電気、ガスなど公共料金やタクシー料金、さらに食料品などの値上がりが深刻だ。
金利の上昇に加えて、物価の急激な上昇が続き、内需が景気を牽引するなどとても期待できない状況だ。
ある財閥の役員は、「いま、韓国の産業界で威勢の良い話題は自動車用バッテリー分野くらい。今年は事業計画などあってないようなものだ」と話す。
IMFは2024年には韓国経済は2.6%の成長をすると予想したが、一部では「経済危機にならないのか?」という超悲観論さえある。
韓国経済の先行きに不安はないのか?
IMF幹部は、韓国メディアに対してこう答えた。
「韓国経済のファンダメンタルズは強い。
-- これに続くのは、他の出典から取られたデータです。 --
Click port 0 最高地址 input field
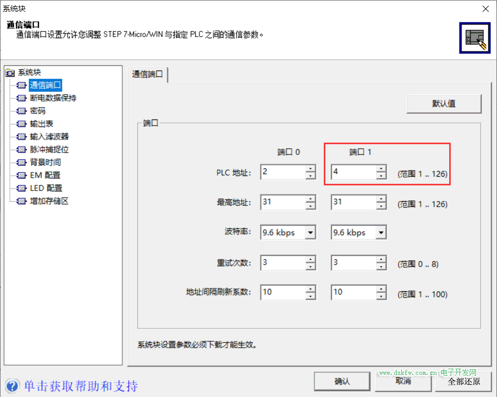 coord(282,202)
通貨・財政政策もこれを支えている。外貨保有高もGDPの25%の水準で、悪い材料が発生しても対応できる政策余力は大きい」
「不動産関連の家計負債が大きいが、住宅価格の下落が銀行システムなど全般的な危機に発展する可能性は低い」
経済危機説を一蹴したが、ではどういう回復の道をたどるのか?
シンクタンクのエコノミストはこう話す。
「半導体の回復は今年後半までかかるかもしれない。中国経済の回復ペースが速まるという見方も出ており、やはり期待は中国かもしれない」
経済が政治にも大きな影響
韓国紙デスクはこんな指摘もする。
「2024年に政治決戦と言われる国会議員選挙がある。今年の経済動向は政治にとってもとても重要だ」
「1.8%と1.7%と、双方ともに低い水準だが、0.1ポイントでも日本より低いというのは今の政府には大いに気になるはずだ」
尹錫悦(ユン・ソギョル=1960年生)大統領も必死だ。大統領は1月31日、ソウル市内で「UAE(アラブ首長国連邦)投資誘致後続措置点検会議」を開いた。
尹錫悦大統領は1月にUAEを国賓訪問し、300億ドル規模の経済協力案件で合意した。
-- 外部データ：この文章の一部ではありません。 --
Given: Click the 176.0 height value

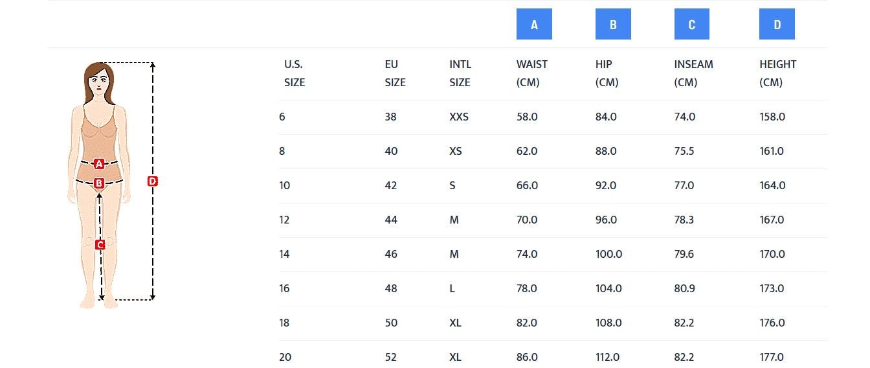Looking at the screenshot, I should coord(772,323).
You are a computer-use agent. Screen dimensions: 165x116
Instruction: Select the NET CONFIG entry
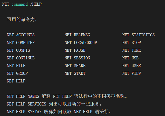pos(18,50)
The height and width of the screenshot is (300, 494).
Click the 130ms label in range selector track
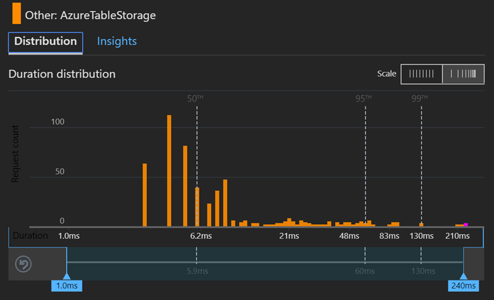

この日の会議は、経済副首相兼企画財政部長官など経済閣僚や大統領室経済首席秘書官などのほか、UAE訪問に同行した企業の経営者など50人を集めた。
これまで、大統領が外遊した際、数多くの「MOU(合意書)」をかわして「外交成果」として発表した。
多くの場合、そのままになって実質的な経済効果がないという批判もあった。
韓国紙デスクは「明るいニュースが少ない経済分野で、UAE訪問の際の多くのMOUに対しては期待も大きい。大統領が直接フォローアップして、きちんと成果を出すという姿勢を見せた」と説明する。
引き続きどんな景気対策を打ち出すのか?
経済は単に経済だけの話では終わらないのだ。